Beyond the suspiciously sparse billing items, we still have little idea what the firm was actually doing. The Advocate reported earlier this month that Trident had targeted groups on "both sides" of the monument controversy. This encompasses a large number of people and community groups who lent their voices to the Take Em Down coalition.  Landrieu's people have since claimed that they "did not spy on local groups" but refused to provide any substantiating evidence of this.  Recall that Mitch purposefully distanced himself from local grassroots movements in order to claim their share of credit for himself as he moves onto the national political stage. There's no reason anyone should have to trust him.

This morning's Advocate published an unhinged "guest column" from a crazy racist man demanding the city "take back our streets" from criminals by dumping the NOPD consent decree and beefing up security with privatized patrols.
Fortunately, there are additional steps we can take to stem this tide of senseless violence.

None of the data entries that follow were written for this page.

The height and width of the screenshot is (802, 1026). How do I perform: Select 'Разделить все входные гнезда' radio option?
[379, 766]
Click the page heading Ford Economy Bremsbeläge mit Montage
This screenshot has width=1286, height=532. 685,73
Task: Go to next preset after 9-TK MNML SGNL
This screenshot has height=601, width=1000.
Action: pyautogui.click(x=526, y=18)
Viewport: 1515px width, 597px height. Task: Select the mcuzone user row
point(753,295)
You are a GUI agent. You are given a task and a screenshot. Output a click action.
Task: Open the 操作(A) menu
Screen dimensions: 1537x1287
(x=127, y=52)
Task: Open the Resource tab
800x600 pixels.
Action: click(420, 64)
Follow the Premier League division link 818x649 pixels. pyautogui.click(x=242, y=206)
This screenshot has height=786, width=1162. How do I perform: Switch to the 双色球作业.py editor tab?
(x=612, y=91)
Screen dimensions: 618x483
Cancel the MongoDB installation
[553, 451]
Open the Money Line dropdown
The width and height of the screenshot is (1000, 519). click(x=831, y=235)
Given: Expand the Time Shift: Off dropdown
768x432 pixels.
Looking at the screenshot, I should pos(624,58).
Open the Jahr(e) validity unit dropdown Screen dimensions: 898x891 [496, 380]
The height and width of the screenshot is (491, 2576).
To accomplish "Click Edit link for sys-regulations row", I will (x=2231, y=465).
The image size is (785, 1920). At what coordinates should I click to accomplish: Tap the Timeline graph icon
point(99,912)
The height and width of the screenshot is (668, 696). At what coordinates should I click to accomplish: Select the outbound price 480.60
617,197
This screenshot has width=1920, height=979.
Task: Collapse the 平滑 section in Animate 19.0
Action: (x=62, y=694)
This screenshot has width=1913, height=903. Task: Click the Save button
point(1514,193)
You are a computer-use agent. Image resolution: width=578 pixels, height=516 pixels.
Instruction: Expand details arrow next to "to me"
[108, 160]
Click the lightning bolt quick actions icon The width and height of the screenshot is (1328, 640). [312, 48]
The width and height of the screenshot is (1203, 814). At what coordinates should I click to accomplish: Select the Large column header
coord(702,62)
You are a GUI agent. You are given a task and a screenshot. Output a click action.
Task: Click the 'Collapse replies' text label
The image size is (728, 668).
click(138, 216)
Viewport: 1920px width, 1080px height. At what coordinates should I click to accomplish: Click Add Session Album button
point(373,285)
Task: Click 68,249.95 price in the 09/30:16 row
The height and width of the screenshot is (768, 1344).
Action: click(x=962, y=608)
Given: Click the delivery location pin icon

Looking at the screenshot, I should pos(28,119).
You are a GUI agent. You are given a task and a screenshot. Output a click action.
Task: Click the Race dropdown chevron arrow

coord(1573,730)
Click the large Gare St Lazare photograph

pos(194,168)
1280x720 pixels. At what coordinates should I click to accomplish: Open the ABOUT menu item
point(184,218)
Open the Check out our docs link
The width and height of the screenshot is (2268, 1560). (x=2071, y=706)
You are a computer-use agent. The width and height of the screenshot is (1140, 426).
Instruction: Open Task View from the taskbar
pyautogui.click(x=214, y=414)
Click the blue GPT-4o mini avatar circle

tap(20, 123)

Most importantly, we need to complement the NOPD with a private security force in the French Quarter and the Central Business District.
It's funny to me that there are people who think the anti-crime rhetoric and policies deployed by our current leaders are somehow any less authoritarian than what this guy is arguing for. Mitch and John Bel are already giving their blessing to unaccountable secret police.  How much worse do you want them to be?  But clearly someone thinks there's room to push the window further to the right. Otherwise, why would the Advocate have published this letter?